Réalisée par trois chercheurs de Paris-V, l’étude « TCMNU1-IDEPC » a mesuré pendant quatre mois l’écart entre les quantités prescrites et délivrées à près de 2 300 malades résidant dans 48 maisons de retraite approvisionnées par 34 officines. Cet écart correspond donc aux médicaments non nécessaires au traitement. Un danger potentiel et un gaspillage évitable, car tous les MNU sont détruits, même ceux restés sous contrôle pharmaceutique. Quant aux unités galéniques correspondant au traitement, elles ont été reconditionnées dans des piluliers nominatifs délivrés au patient. Résultat ? 85 549 boîtes de médicaments ont été délivrées pendant la période de l’étude, dont 62 008 (représentant 1 414 spécialités) ont donné lieu à une préparation des doses à administrer (PDA).

Cette tâche n’a pas été assurée par le personnel infirmier de l’établissement d’hébergement pour personnes âgées dépendantes (EHPAD) mais par le personnel pharmaceutique.
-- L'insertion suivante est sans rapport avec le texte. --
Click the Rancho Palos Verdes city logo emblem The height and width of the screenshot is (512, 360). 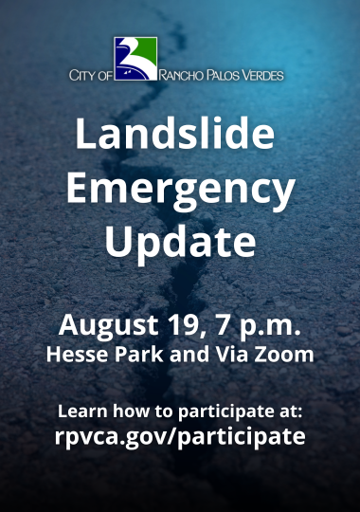click(x=135, y=58)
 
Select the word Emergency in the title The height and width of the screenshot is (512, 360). click(x=180, y=190)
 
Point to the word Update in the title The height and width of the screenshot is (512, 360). click(x=180, y=241)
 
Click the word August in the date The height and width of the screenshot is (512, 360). click(x=103, y=326)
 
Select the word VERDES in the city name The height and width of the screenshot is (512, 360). click(x=262, y=74)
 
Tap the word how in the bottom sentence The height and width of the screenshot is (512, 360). click(x=127, y=412)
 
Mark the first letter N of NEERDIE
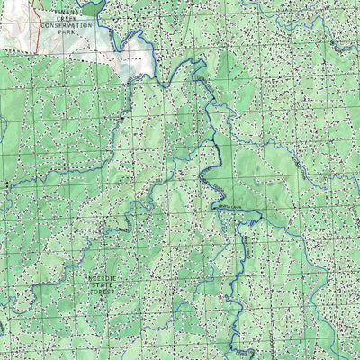(88, 279)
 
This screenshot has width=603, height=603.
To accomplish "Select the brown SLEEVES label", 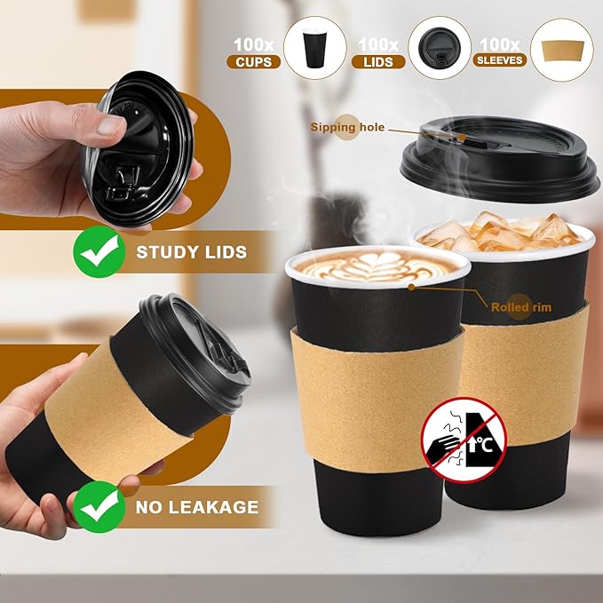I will [x=500, y=61].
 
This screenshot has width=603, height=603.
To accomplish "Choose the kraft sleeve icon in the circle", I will [x=561, y=50].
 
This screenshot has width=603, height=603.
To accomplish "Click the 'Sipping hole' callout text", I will [x=347, y=128].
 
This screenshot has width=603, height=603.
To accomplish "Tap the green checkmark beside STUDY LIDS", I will [x=97, y=251].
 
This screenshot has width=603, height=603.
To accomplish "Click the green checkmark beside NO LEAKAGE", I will [x=97, y=508].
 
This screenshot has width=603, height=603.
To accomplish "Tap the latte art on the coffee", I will [x=378, y=266].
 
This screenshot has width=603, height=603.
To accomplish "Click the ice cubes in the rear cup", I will [x=502, y=234].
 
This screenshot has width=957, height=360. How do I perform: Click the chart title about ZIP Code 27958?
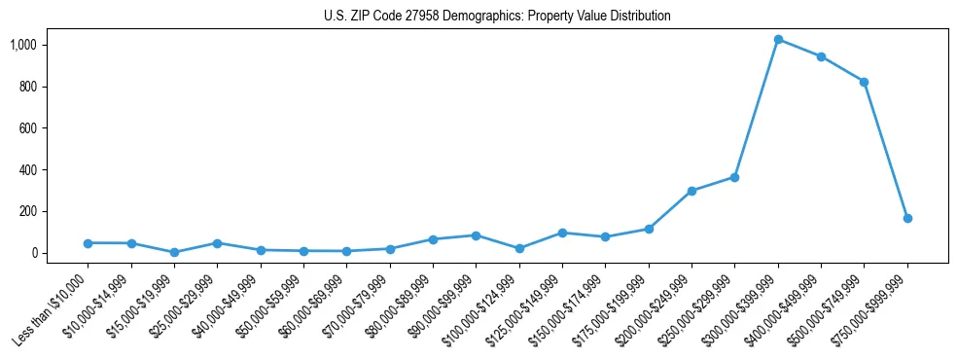tap(497, 17)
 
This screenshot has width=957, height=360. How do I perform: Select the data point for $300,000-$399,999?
tap(778, 39)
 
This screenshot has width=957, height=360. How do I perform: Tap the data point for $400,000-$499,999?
tap(821, 56)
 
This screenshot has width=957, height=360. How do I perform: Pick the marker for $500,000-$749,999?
tap(864, 82)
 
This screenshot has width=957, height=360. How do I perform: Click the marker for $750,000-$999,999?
tap(907, 218)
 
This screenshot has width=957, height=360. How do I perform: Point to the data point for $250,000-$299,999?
tap(734, 177)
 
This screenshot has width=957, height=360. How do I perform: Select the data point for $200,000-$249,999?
tap(691, 191)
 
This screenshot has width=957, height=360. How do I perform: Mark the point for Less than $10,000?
tap(88, 243)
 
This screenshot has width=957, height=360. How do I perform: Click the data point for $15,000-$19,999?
tap(174, 252)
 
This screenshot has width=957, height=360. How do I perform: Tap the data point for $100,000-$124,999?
tap(519, 248)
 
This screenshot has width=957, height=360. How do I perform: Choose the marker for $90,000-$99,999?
tap(476, 235)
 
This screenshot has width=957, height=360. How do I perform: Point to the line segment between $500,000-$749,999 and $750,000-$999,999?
tap(886, 150)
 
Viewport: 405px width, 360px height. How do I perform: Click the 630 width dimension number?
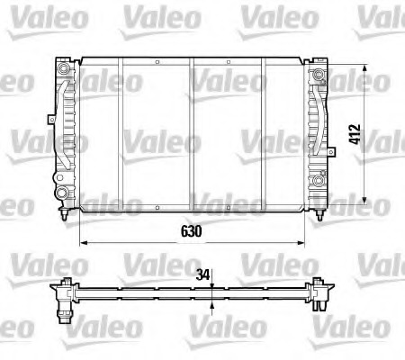coord(188,231)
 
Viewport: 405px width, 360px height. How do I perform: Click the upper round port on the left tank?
coord(62,69)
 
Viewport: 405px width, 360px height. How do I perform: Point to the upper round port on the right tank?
coord(319,72)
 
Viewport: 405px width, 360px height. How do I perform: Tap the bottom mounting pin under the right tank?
coord(320,215)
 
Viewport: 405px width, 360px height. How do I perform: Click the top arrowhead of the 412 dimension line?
coord(364,69)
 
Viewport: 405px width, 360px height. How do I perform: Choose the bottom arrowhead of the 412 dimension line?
coord(364,199)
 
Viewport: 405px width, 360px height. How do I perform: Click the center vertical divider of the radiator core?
coord(192,135)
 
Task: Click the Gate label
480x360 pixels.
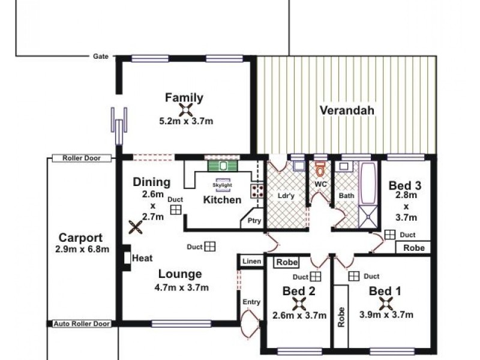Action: click(x=101, y=56)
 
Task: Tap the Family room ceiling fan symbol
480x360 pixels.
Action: click(x=185, y=110)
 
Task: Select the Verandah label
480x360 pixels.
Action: click(x=347, y=110)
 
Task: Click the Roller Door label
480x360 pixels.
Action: click(x=82, y=158)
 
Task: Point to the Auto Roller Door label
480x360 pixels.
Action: click(x=82, y=323)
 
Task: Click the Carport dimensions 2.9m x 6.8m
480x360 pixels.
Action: click(x=82, y=249)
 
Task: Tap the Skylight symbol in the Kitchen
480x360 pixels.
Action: click(x=223, y=185)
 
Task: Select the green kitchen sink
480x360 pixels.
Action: click(x=223, y=166)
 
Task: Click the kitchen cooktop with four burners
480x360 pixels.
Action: click(x=257, y=191)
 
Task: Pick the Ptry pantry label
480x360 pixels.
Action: click(x=254, y=220)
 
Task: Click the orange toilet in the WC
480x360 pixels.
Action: click(x=320, y=169)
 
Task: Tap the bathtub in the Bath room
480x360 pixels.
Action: click(x=368, y=184)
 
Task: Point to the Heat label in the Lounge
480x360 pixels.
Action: click(x=142, y=258)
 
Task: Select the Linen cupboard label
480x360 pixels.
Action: click(x=251, y=261)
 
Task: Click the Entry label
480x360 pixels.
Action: click(x=251, y=302)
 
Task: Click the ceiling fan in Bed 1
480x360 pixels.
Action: click(x=385, y=304)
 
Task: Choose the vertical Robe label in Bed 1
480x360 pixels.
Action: click(x=341, y=317)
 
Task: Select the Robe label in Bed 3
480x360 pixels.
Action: click(x=414, y=248)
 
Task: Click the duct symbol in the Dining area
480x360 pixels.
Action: click(x=176, y=209)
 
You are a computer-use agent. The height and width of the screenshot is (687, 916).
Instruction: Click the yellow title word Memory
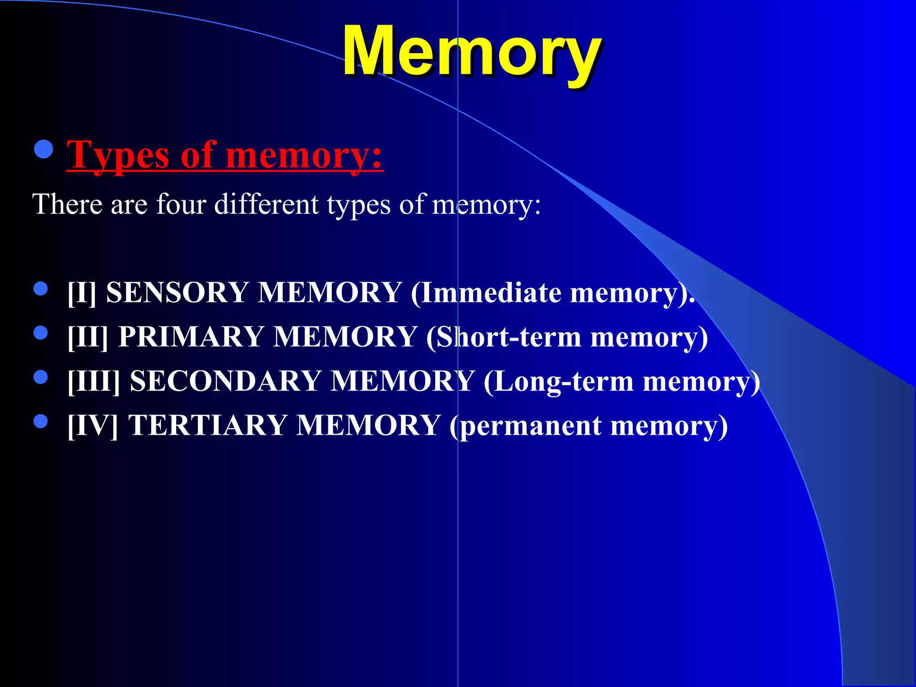471,51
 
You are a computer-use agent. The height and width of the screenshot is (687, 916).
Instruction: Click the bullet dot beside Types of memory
43,150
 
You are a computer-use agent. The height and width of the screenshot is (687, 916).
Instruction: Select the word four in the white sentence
181,204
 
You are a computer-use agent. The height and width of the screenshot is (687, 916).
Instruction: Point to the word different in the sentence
267,204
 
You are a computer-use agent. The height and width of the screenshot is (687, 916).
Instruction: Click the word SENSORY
177,293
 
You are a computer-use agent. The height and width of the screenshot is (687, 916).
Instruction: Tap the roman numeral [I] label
82,293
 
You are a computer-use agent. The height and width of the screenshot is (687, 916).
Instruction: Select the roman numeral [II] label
88,336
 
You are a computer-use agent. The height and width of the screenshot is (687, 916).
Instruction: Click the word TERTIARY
208,425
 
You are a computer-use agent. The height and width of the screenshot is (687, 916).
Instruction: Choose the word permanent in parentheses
531,426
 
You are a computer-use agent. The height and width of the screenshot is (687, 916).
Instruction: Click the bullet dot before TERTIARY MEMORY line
41,421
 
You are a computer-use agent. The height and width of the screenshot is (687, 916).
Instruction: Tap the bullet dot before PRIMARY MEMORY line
41,333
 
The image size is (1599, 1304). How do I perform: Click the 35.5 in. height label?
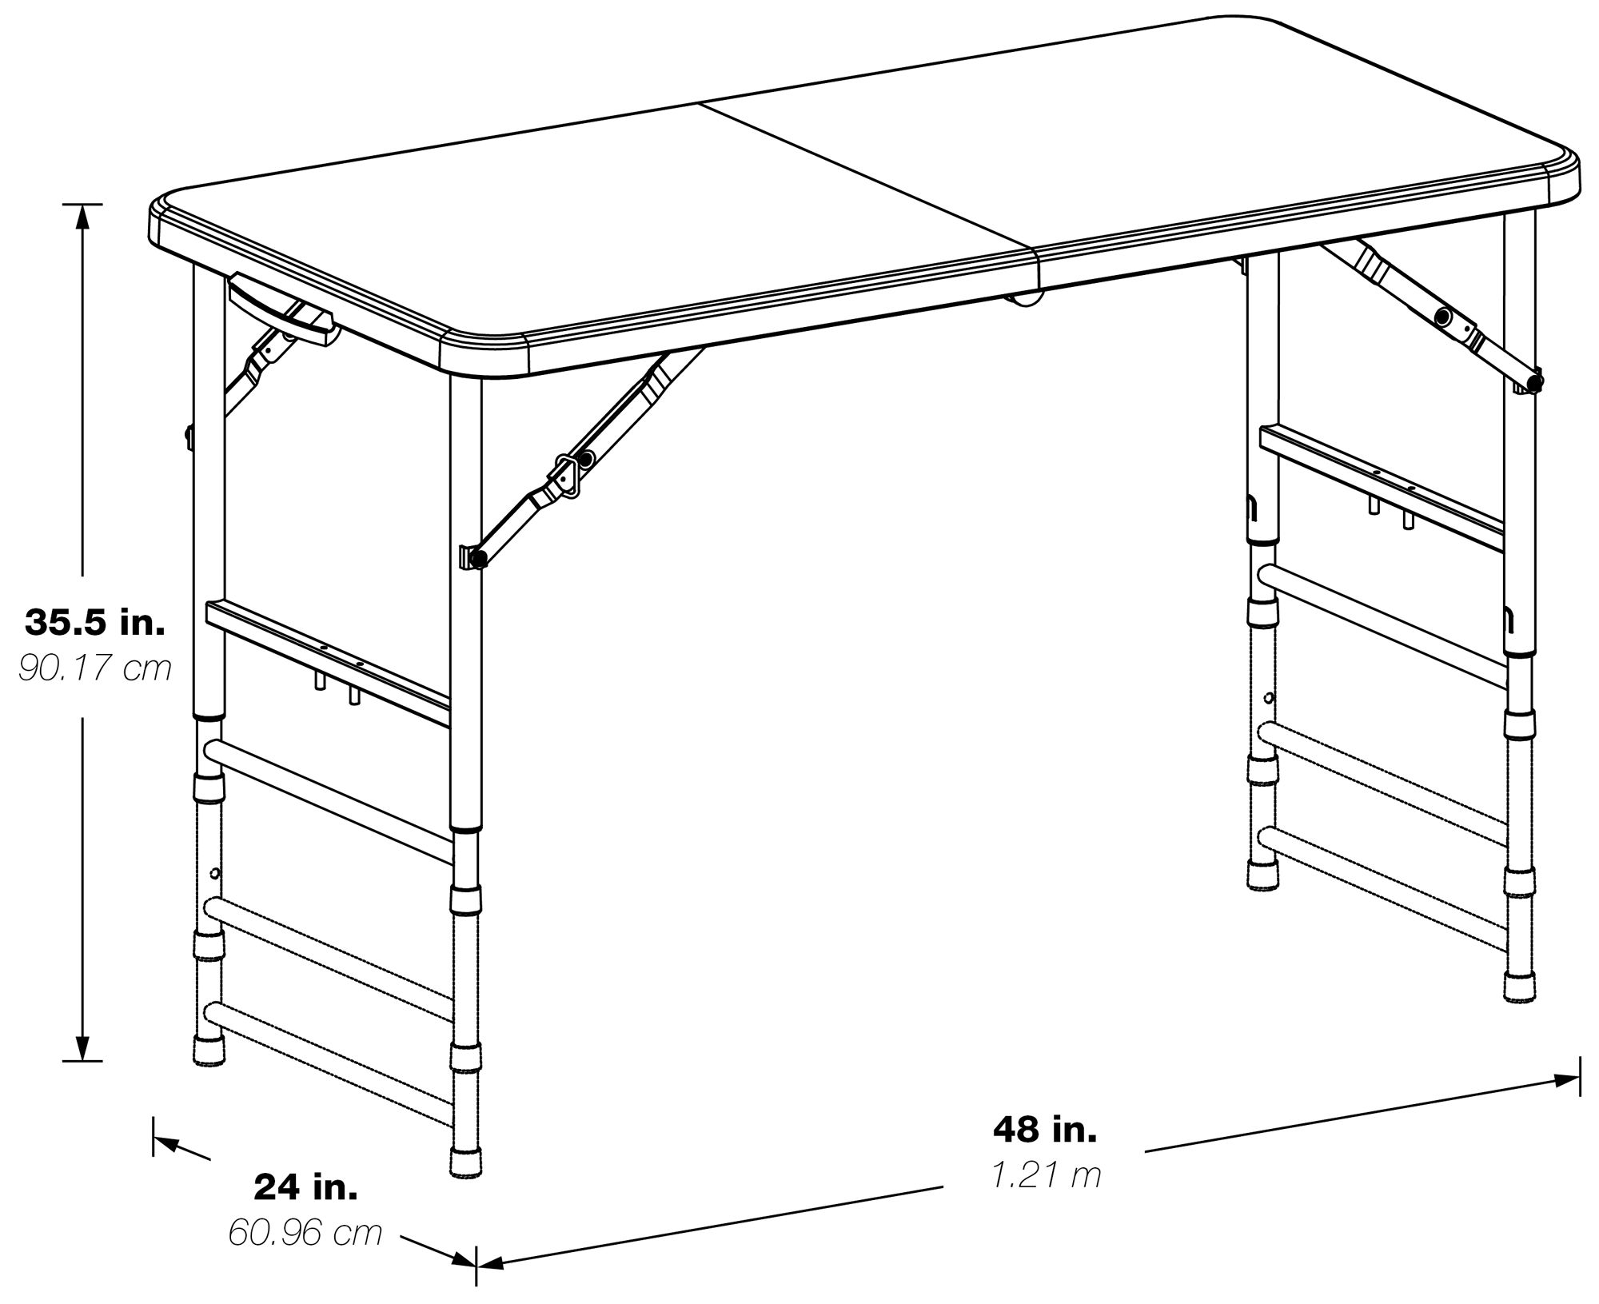coord(95,622)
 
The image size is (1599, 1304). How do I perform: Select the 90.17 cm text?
coord(95,668)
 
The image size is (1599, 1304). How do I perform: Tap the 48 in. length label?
coord(1045,1129)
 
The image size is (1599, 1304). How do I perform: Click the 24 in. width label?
coord(305,1187)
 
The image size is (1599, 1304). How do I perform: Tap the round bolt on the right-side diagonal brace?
coord(1443,317)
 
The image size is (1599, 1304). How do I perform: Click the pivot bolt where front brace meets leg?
coord(477,559)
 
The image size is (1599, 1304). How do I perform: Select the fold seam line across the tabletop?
coord(867,176)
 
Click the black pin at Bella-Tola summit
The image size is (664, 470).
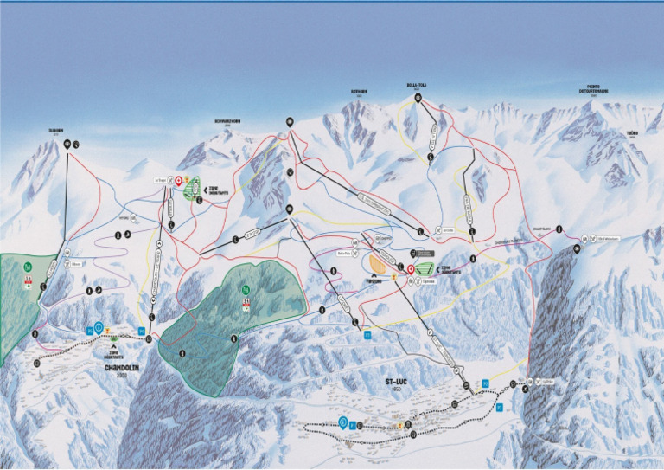coord(418,98)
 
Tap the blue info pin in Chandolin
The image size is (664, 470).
coord(99,327)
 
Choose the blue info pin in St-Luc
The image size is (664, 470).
coord(343,422)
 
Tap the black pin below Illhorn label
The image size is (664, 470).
coord(69,145)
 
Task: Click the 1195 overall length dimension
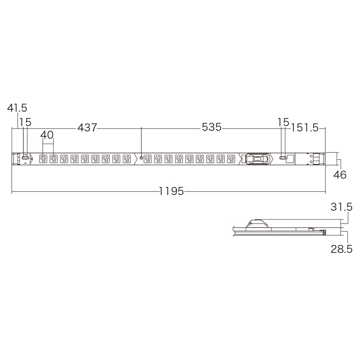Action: (x=171, y=191)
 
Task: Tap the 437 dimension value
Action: (x=87, y=127)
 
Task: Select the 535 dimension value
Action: (x=212, y=127)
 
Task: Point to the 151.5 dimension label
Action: (x=305, y=128)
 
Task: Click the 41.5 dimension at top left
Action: (x=17, y=108)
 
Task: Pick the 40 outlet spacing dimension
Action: (x=47, y=135)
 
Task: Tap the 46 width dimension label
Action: (x=340, y=175)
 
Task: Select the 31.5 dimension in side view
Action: (x=342, y=207)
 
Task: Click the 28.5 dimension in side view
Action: (x=342, y=249)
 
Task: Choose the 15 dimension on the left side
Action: (x=25, y=122)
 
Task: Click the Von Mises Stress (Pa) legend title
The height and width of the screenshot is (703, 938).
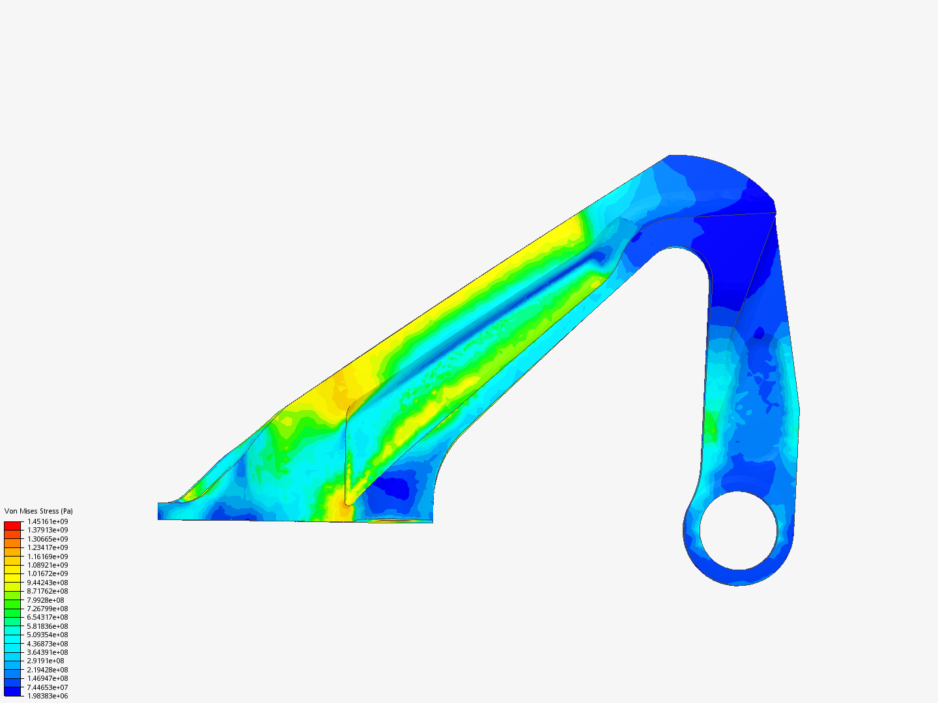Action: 38,511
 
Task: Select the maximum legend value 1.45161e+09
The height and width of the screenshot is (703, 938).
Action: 48,521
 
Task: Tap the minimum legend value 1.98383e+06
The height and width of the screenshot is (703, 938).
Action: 48,696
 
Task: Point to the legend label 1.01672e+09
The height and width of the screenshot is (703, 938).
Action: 48,574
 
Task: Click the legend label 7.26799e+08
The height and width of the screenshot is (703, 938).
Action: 48,609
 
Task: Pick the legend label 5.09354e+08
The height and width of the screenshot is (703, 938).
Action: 48,635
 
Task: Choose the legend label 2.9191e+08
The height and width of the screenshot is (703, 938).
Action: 46,661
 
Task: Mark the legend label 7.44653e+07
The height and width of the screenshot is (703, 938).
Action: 48,687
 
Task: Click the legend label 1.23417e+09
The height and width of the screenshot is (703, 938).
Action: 48,547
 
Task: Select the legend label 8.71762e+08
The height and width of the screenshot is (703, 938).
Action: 48,591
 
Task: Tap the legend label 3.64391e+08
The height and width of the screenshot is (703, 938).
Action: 48,652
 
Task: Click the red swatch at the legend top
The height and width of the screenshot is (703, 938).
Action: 12,525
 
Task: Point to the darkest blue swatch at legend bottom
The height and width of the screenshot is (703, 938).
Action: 12,692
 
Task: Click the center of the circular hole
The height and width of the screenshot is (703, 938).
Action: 739,530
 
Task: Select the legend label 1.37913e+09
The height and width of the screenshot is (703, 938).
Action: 48,530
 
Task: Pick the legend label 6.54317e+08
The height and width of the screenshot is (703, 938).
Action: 48,617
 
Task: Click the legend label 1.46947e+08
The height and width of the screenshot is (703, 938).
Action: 48,678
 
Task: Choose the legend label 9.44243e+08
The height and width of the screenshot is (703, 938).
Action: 48,583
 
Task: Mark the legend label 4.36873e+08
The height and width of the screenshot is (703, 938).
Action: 48,644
Les piluliers, nominatifs et à usage unique, étaient préparés manuellement à l’officine et délivrés scellés (sécurisés grâce à un code-barre identifiant le patient, l’ordonnance, le prescripteur, la date de prescription, la date de dispensation, la désignation et la posologie du médicament, les numéros de lot et de traçabilité, la date de péremption, la durée du traitement et l’heure de prise).

Gaspillage

Au final, les MNU représentent en moyenne 10,27 % au minimum du coût des boîtes soumises à PDA, 11,45 % de la valeur des traitements prescrits et 15,10 % des volumes, mais avec de fortes disparités selon les molécules. Le montant total est de 73 810 Euro(s) sur 4 mois pour ces 2 300 personnes, soit au minimum 0,27 Euro(s) par jour et résident (mais on pourrait être plus proche des 0,35 Euro(s)). A ces MNU « de préparation » (facturés mais non nécessaires), il faut ajouter le coût des MNU « d’administration » (médicaments nécessaires mais non consommés), non mesurés dans cette étude. Par extrapolation, le coût global des MNU (préparation + administration) représenterait 15,45 % à 21,45 % de la valeur moyenne des traitements prescrits pour les patients résidant dans les EHPAD dépourvus de PUI. En entrant dans le détail, on note des pics de MNU de 25,82 % pour le chlorure de potassium, 26,70 % pour la dompéridone et… 51,73 % pour la rispéridone.

Débat vicié

Visiblement, certains conditionnements pourraient donc être adaptés. Reste qu’avec la PDA ces MNU restés sous contrôle pharmaceutique, non reconditionnés et totalement tracés seraient valorisables par réemploi (alors que depuis février 2007 tous les MNU sont légalement assimilés à des déchets). Mais avec le « papy-boom » et l’explosion des maladies chroniques, il se profile surtout une irrésistible mutation d’une économie de produits à une économie de services. Parce que les personnes âgées sont souvent polymédiquées, le risque iatrogène est élevé et le suivi nécessaire, sachant que l’observance du traitement est souvent altérée. Le reconditionnement en pilulier présente un double intérêt, thérapeutique (il favorise l’observance) et économique (il évite un gaspillage de la ressource collective).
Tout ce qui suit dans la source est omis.